Start of SUPPLIED ENTRIES

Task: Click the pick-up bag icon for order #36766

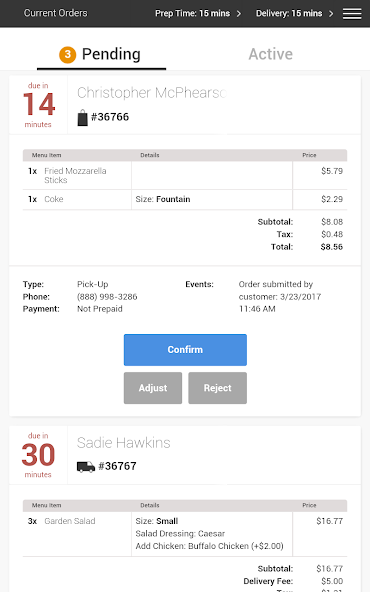Action: 82,117
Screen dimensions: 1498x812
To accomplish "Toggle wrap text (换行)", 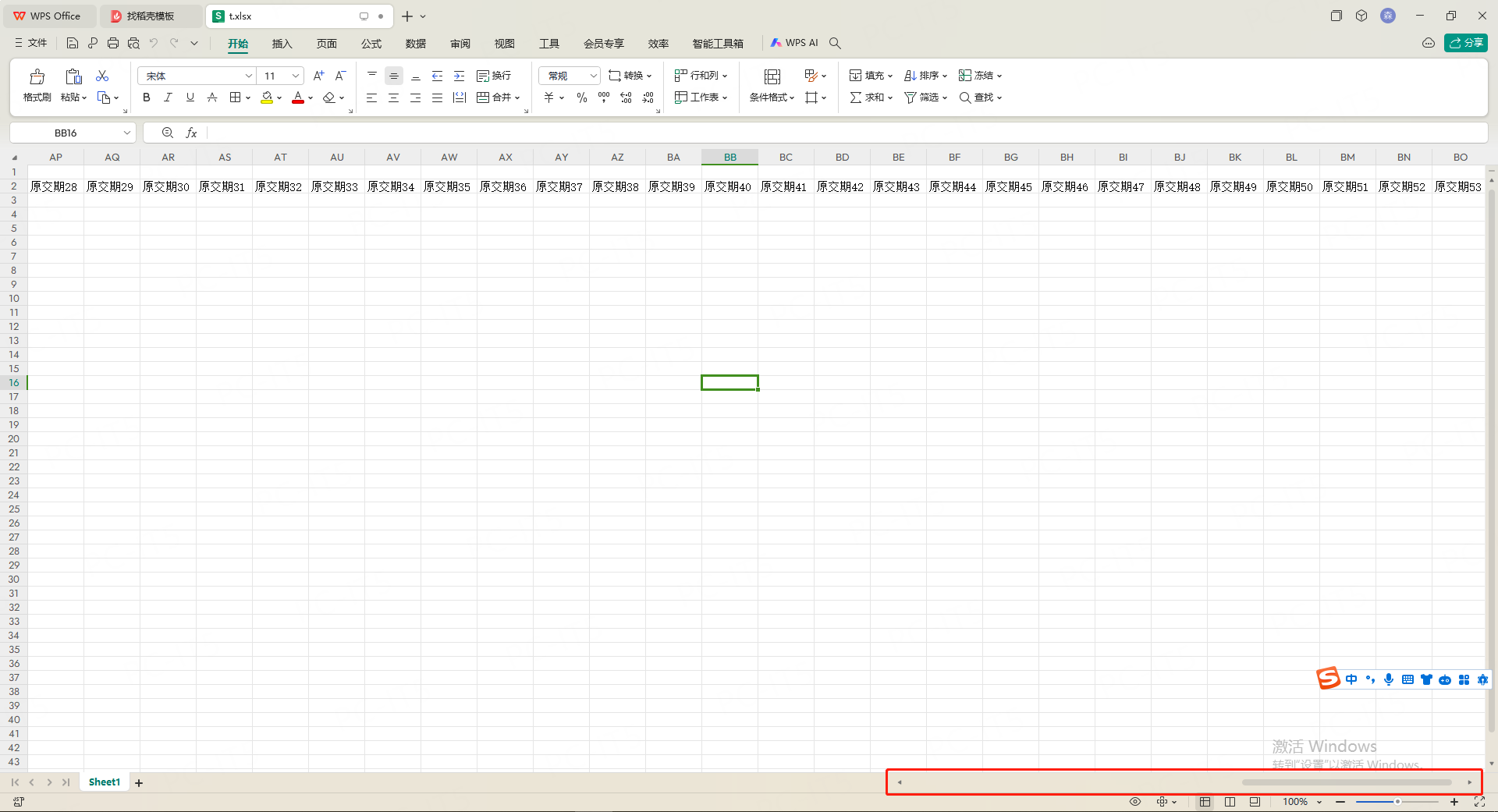I will (x=494, y=76).
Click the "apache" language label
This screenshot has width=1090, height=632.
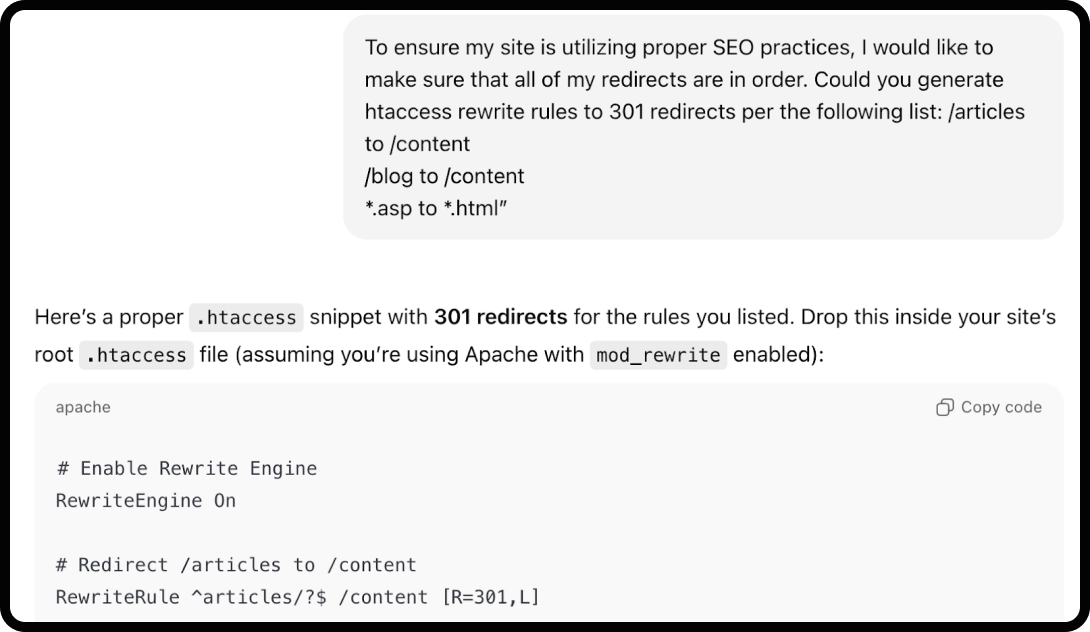[x=83, y=407]
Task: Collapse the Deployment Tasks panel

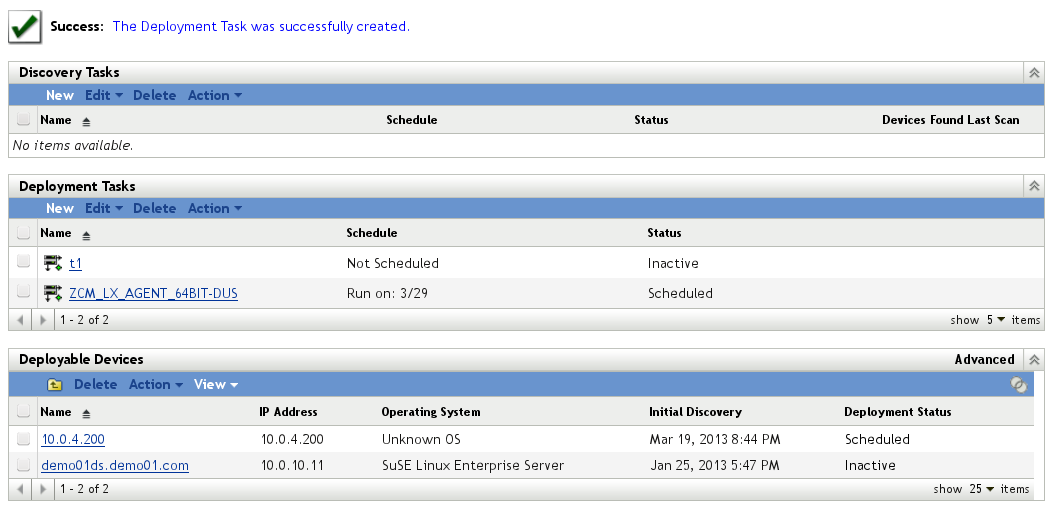Action: [1034, 186]
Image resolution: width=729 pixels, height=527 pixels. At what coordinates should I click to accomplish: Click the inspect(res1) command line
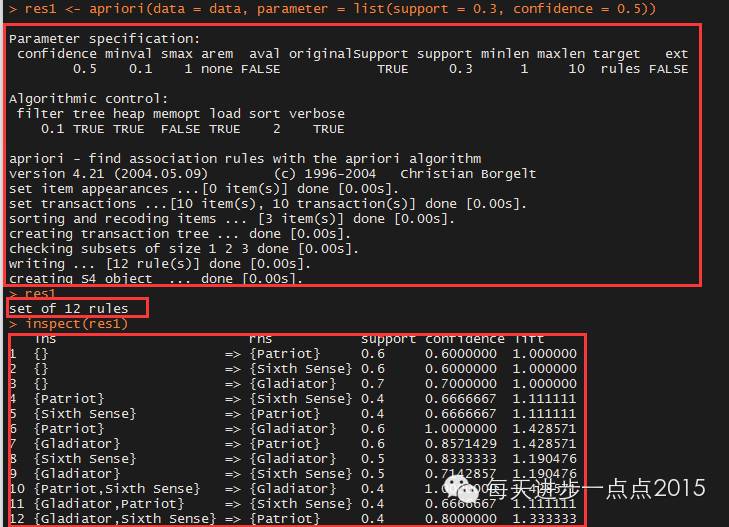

End of SUPPLIED ENTRIES

-- HOW TO COMPLETE THIS TASK --
Copy out only the lines from the one containing "This screenshot has width=1090, height=632." to the end of the entries, unchanged. Drop the pictures.

-- ANSWER TO THIS TASK --
This screenshot has width=1090, height=632.
[x=83, y=407]
Task: Collapse the Deployment Tasks panel

Action: [1034, 186]
Image resolution: width=729 pixels, height=527 pixels. At what coordinates should I click to accomplish: Click the inspect(res1) command line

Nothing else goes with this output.